Please reproduce the entries line for line, beginning at the line containing "This screenshot has height=439, width=585." and continuing through the final entry. Leave the pictures out.
>> Start Dataset entries
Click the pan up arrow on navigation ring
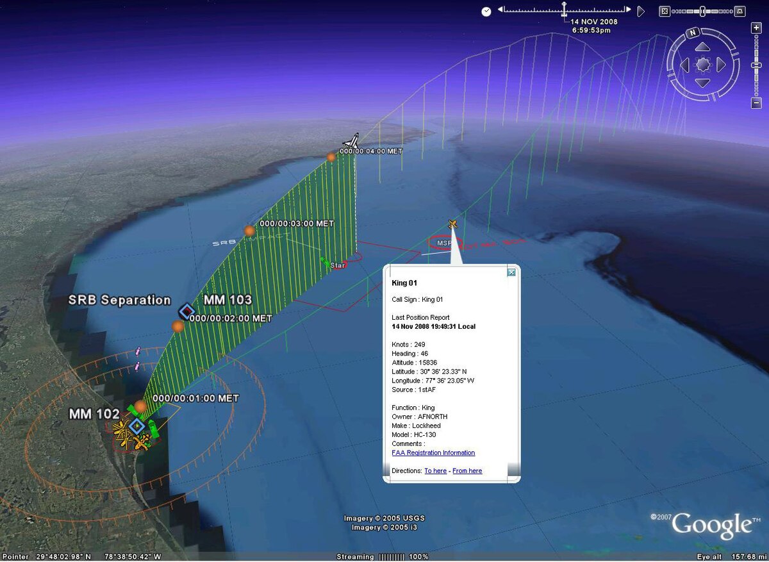 pos(703,48)
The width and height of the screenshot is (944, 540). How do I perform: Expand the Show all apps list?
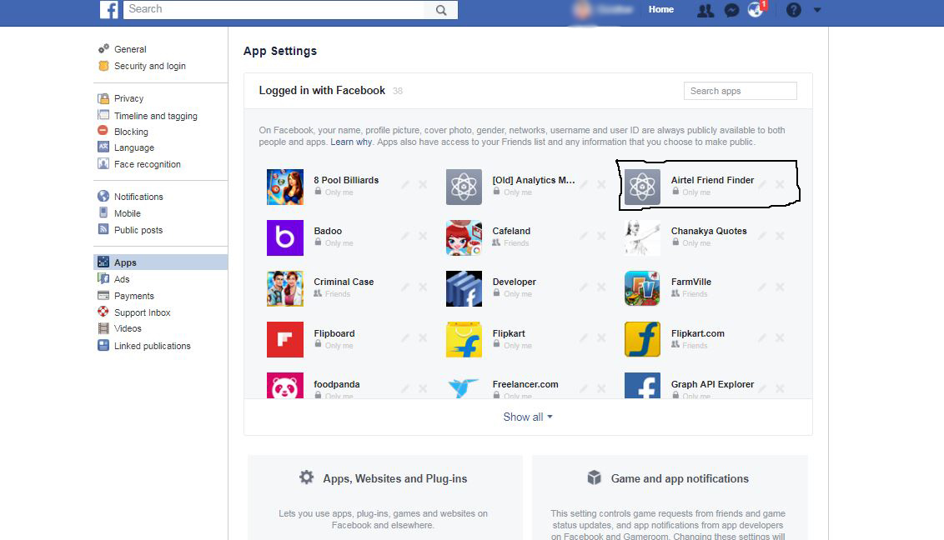[x=527, y=417]
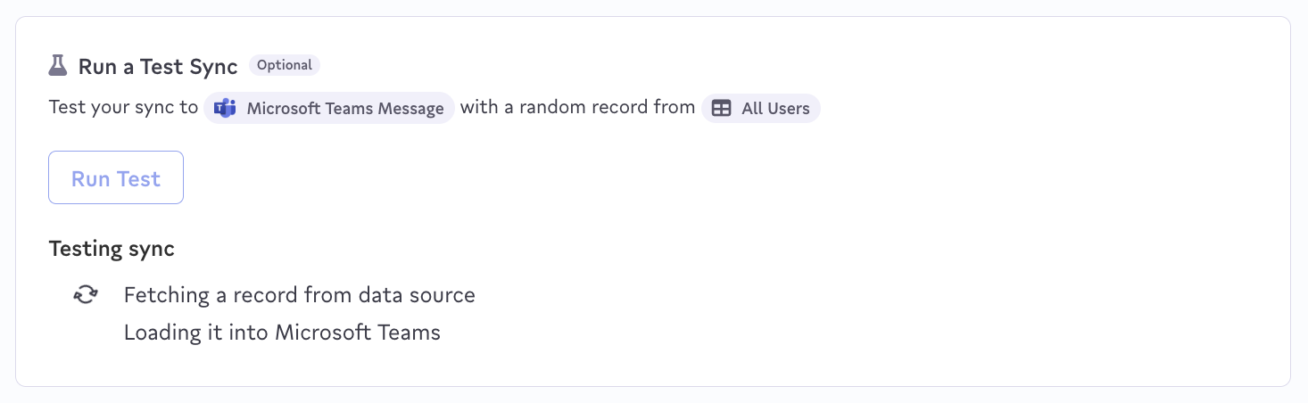Viewport: 1308px width, 403px height.
Task: Click the spinning sync progress icon
Action: [85, 295]
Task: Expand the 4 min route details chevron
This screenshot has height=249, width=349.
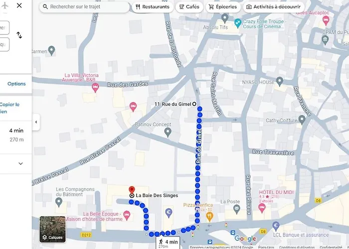Action: point(20,163)
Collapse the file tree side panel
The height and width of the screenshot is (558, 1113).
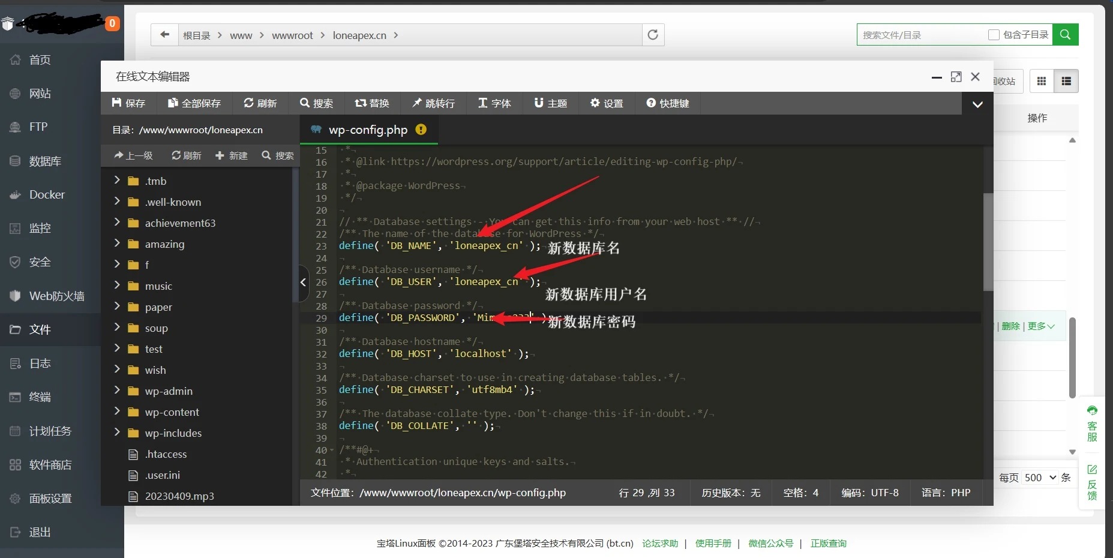click(x=304, y=282)
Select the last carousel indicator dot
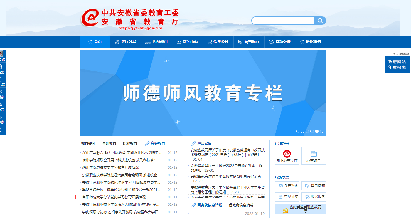Image resolution: width=411 pixels, height=218 pixels. [322, 131]
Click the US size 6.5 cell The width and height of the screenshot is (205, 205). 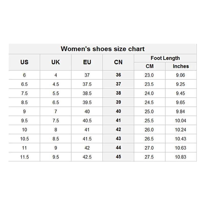point(24,84)
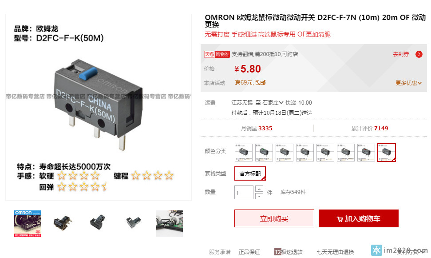Click the T2 极速退款 badge icon

coord(277,252)
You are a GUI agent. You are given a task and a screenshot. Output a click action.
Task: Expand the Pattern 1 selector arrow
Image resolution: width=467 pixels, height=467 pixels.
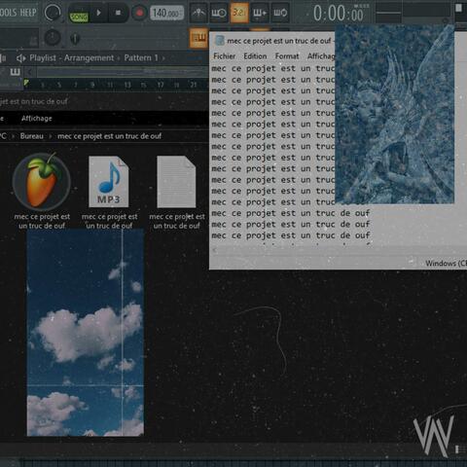tap(163, 58)
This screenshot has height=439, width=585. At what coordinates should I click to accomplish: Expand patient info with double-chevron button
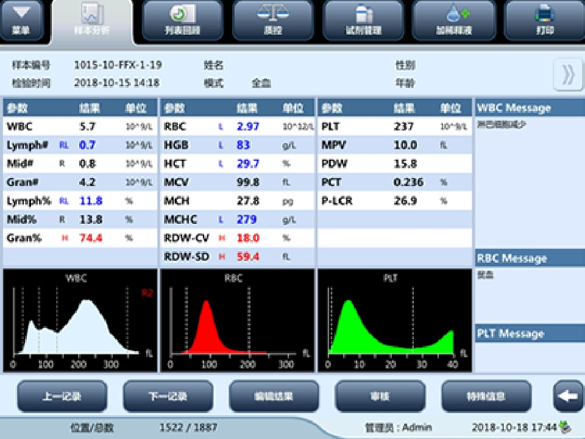[567, 74]
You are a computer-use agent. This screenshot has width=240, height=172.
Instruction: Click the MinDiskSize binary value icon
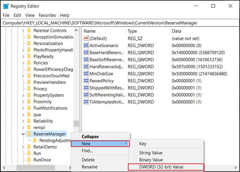[x=86, y=74]
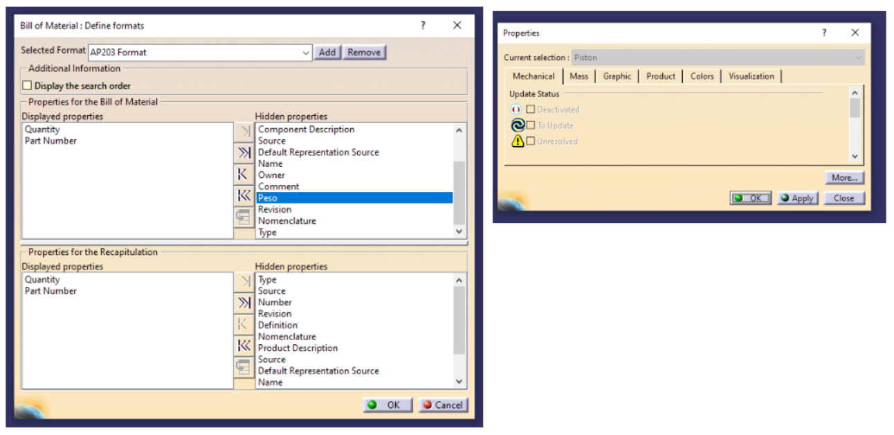Toggle the Deactivated checkbox

coord(531,109)
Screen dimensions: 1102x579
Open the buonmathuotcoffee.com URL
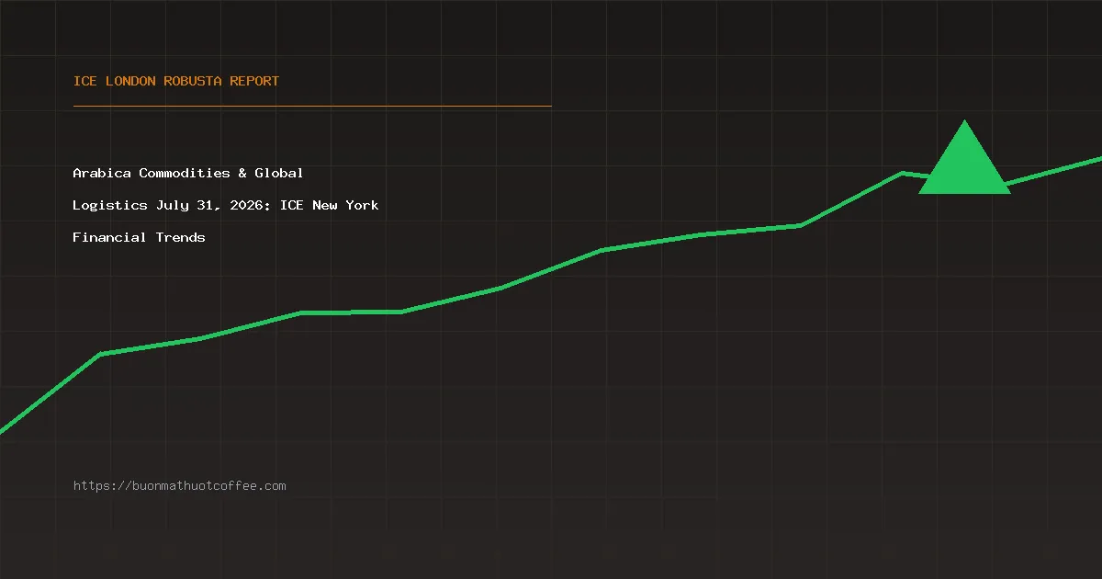[180, 485]
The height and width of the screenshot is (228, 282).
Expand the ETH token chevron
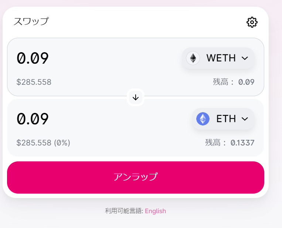245,119
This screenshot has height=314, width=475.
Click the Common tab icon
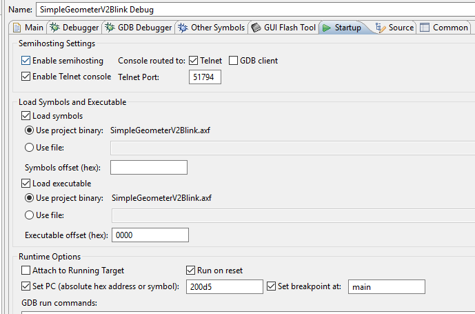[425, 28]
>> End Dataset entries
## Task response
This screenshot has height=439, width=585. At what coordinates should I click to accomplish: Expand patient info with double-chevron button
[567, 74]
You are a computer-use agent. This screenshot has width=240, height=172.
Instruction: Click the MinDiskSize binary value icon
[x=86, y=74]
Toggle the Deactivated checkbox

coord(531,109)
Screen dimensions: 1102x579
Open the buonmathuotcoffee.com URL
[180, 485]
The height and width of the screenshot is (228, 282).
Expand the ETH token chevron
245,119
This screenshot has height=314, width=475.
Click the Common tab icon
[425, 28]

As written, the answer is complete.